The catapulting dynamics induced by laser pulses focused at the periphery of the dissectats are presented in Fig. 7b. Its principal characteristics resemble the sequence of events observed without a liquid layer covering the cells [Fig. 6b]. The pressure within the laser plasma is strong enough to immediately remove the upper liquid layer in the vicinity of the laser focus. This “Moses effect” gives leeway to the acceleration of the side of the specimen proximal to the laser focus. Within about one microsecond, the specimen has risen out of the culture medium and rotated by $90 \deg$ , and after about $4 μ s$ , it has propagated a distance of $220 μ m$ (average velocity $55 m ∕ s$ ) and rotated by $180 \deg$ (rotation frequency 125,000 rps). Because of the rotation, the fluid flow along the cells during the specimen’s take off remains weak, and the shear forces acting on the cells are weaker than in the case of defocused catapulting. On the other hand, centrifugal forces come into play that increase proportional to the distance $r$ from the axis of rotation. After $5 to 20 μ s$ [Fig. 8b], the specimen flies free of any liquid, and the rotational movement has been considerably slowed down to 50,000 rps by air friction.
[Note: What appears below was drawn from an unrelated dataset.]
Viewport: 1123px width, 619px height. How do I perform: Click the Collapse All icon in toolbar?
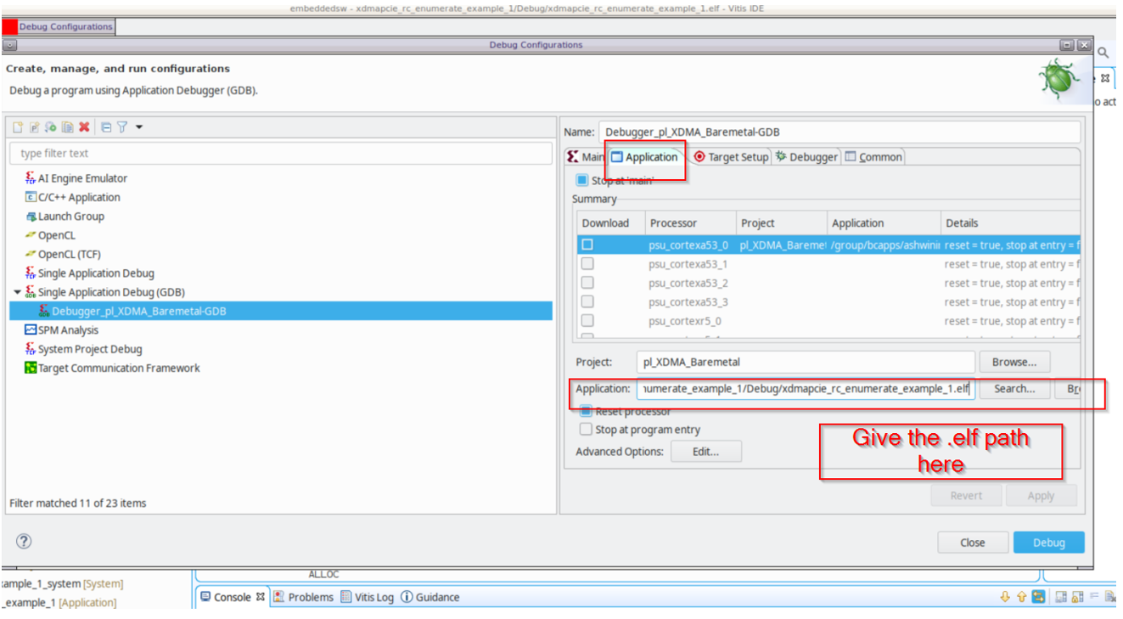click(x=106, y=127)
Both for focused and defocused catapulting, the exact sequence of events varies with the thickness of the liquid layer above the cells $(10 to 50 μ m)$ but still resembles the behavior portrayed in Figs. 7 and 8. After removal of the culture medium, the liquid layer thins because of evaporation. The actual thickness on each individual photograph thus depends on the time after removal of the medium when catapulting was performed. The main consequence of an increasing layer thickness are a slow down of the translational and rotational specimen velocities, and an increase of the fluid reservoir capable of inducing shearing forces on the cells.

4.3.

Possible Side Effects and Their Minimization

During the dissection step, some cells are already lost for catapulting and recultivation because they are sheared off the PEN foil (Fig. 2). A first approach to reduce this collateral damage during dissection can be using objectives with larger numerical aperture, because they allow for plasma-mediated cutting with smaller pulse energies. Furthermore, finer dissections than possible with the $N_{2}$ laser employed in our experiments can be achieved by an improvement of the beam profile, and by a reduction of the laser pulse duration in combination with an increase of the laser repetition rate. The beam profile of diode-pumped frequency-tripled Nd:YAG lasers that are incorporated in the newest generation of most commercial microbeam system is much better than that of the $N_{2}$ laser. This can lead to a considerable reduction of the focal spot size, optical breakdown energy, and cutting width, provided that the delivery optics to the focusing microscope objective maintain good beam quality. An even larger reduction of the energy threshold for optical breakdown can be reached by employing shorter laser pulse durations.^{27, 28} We observed that a reduction of the pulse duration from $6 ns to 300 fs$ reduces the breakdown threshold at $NA = 0.9$ by a factor of approximately 100 for UV wavelengths and even more for IR wavelengths (unpublished results). When very small single pulse energies are used for dissection, a large number of pulses is necessary to complete a cut of finite length. Therefore, the repetition rate of the laser pulses must be sufficiently large $(⩾ 1 kHz)$ to avoid an impractical prolongation of the processing time.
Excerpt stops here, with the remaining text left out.